Task requirements
• 1. Can you echo the essay about Ken word for word, starting with "Physically, my criteria" and going on through "was looking for."?
• 2. Would you proceed with the essay about Ken and the late-night phone call, picking up after its final sentence?

Selected text
Physically, my criteria have always been to be at least my height (1.7 m), and to be presentable. Ken is taller than me (1.81m), well-built, charming, good looking, and very presentable in his dressing. Physically, he way exceeds what I was looking for.
Spiritually, it’s hard to quantify this, but there were various signs of synchronicity between us. For example, we began to dream about each other within weeks of reacquainting. I felt increasingly drawn to him as we spent more time chatting, which I could only explain as a soul-level connection.
After some thought, I realized that I was okay not being fully mentally compatible with my partner. If I am to really nail it down, the most important attributes to me in a partner are emotional availability, kindness, and caringness. Ken is already all of that, and so much more. I couldn’t have asked for more.
I figured that I probably didn’t need someone who 100% matched me on all four levels. That’s probably impossible, I thought. I can always turn to my more intellectual friends if I ever need mental stimulation, settle for a 20-30% mental connection with him, and celebrate our 100% connection in the other areas.
So two nights after we got together, we had our usual nighttime phone chat. Our call started at 4am because I had to finish some work first.
During the call, we talked about the usual things: updating each other on our day, and talking about different things in our lives.
Somewhere along the call, I made a side remark sharing a deeper perspective to something we were talking about. It was something about how the worldview one adopts affects his/her quality of life, and it’s in a person’s power to adopt an internal locus vs. an external locus of control, contrary to what many may think.
I thought he wouldn’t fully comprehend what I just said and would simply respond with a generic remark — something I would be okay with. This is the kind of response I normally get from others anyway, and I’m used to not being fully understood or having the nuances of my comments caught on.
To my surprise, he picked up on what I was saying and gave a thoughtful response.
Did I just hear him right? I thought, surprised.
Hesitant, I decided to take his response and run ahead with it. I started to share more on what I meant, along with my analysis and reasons why — fully expecting the conversation was going to come a close now as it was now heading to a level which I never speak at with others. Typically if I were to try to speak this way — openly, without holding back, and deeply, about the deeper layers of a topic — to others, I would either (a) be deemed intimidating, even when I was not trying to be, or (b) not be understood. So over time, I simply learned to hold my real thoughts to myself, while giving generic comments to most people in order to fit in.
To my surprise again, Ken was able to fully comprehend what I just said and gave yet another well-thought-out response, this time building on his stance further while providing his own point-by-point response to what I just said, combined with his own insights, examples, and analyses. This back-and-forth exchange went on for a few more times.
A Mind-Blowing Moment
By the time we were done, my brain had been stretched to the furthest corners of my skull and exploded in it. I felt like I had just sat through one of the most intellectual conversations of my life: our conversation had reached a level which I had never experienced before with anyone.
In my mind, I could only think, Holy ****, this guy is much more than what he lets on!!

Collected data
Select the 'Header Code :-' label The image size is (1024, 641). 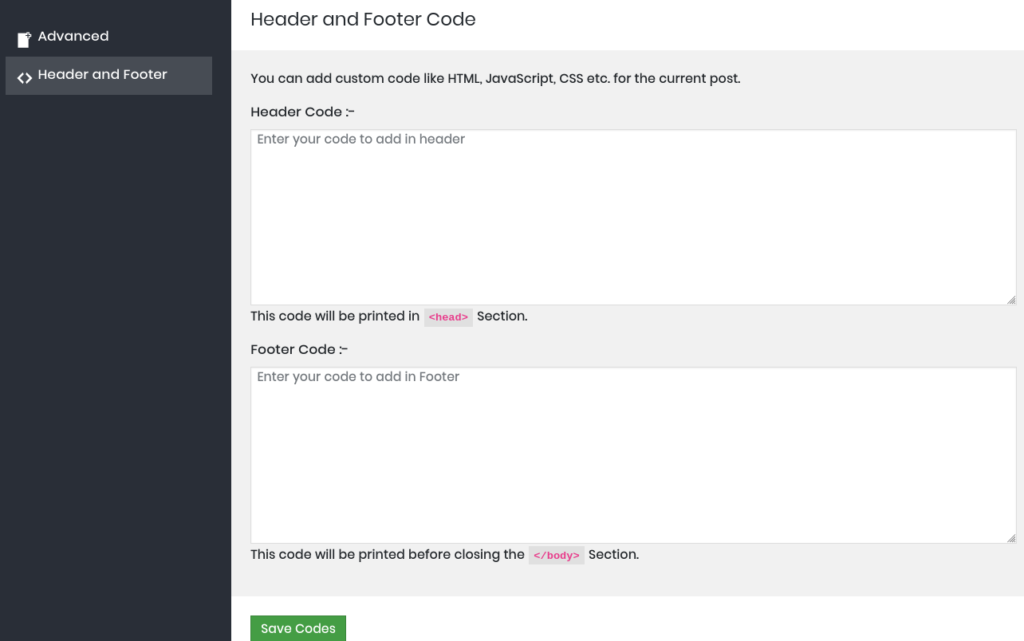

Results
• 1.
Physically, my criteria have always been to be at least my height (1.7 m), and to be presentable. Ken is taller than me (1.81m), well-built, charming, good looking, and very presentable in his dressing. Physically, he way exceeds what I was looking for.

• 2.
Breaking of Dawn
At this point it was already early morning, 6am. With a look of disbelief, I asked him if he knows he’s actually very smart (there was no better way I could put it). I also asked him why he doesn’t show this side of him around others. In all the interactions I had seen of him, he generally remains smiles, says very little, and then gives very generic remarks about the conversation.
He explained that he has always been observant of tiny details since young, be it words people use, colors, or objects. He would remember these details very vividly. When reading books, he is able to easily breakdown information and remember everything he reads.
While he thought everyone was like that, he later realized it isn’t true. So consequently, he decided to hide this side of him in favor of preserving group harmony, since others may not understand what he’s trying to say. And the side of him I’ve seen of him socially, is the side that he has cultivated over time as part of preserving group dynamics.
A Conversation That Would Not End
We proceeded to chat for the next… not 1, not 2, not 3, not 4, not 5, but 6 hours.
By the time we were done, we had talked for a full 8.5 hours (of solid conversation, not casual banter). We had chatted from 4am all the way to 12:30pm in the afternoon — without sleeping the day before.
And that’s not all — the reason we had to hang up had nothing to do with us feeling tired and wanting to sleep. It was because Ken had a work meeting to attend. In fact, we ended the call feeling all revved up from our exchanges, despite not having slept for the past 26 hours.
A New Realization; A Hint There Was Something Special
By then I was blown out of my mind, because I could now feel that there was something really serious going on in this relationship. Not that I didn’t think so before (else I wouldn’t have entered into a relationship with him), but this was beyond anything I could have ever imagined.
With this 8.5-hour phone chat, our connection suddenly evolved to a new level. Not only is he a perfect match for me emotionally, physically, and spiritually, he is also a perfect match for me mentally, to the point where we can talk non-stop for 8.5 hours without trying, at an intellectual level I’ve never spoken at with anyone else.
Personally, I had never had such a long phone call (or in-person conversation) with anyone up till then. My longest phone conversation in the past was — I don’t know — 3 hours and 45 minutes? Neither had he too (he said his longest phone conversation was 1+ hour tops with his exes; even then they would be chatting about casual stuff, not deep topics like what we just did).
If not for his work meeting, we would have gone on and on. We ended the call not because we wanted to, but because we had to.
This was the first time I thought, Hey, I think this is someone I can see myself with… for life.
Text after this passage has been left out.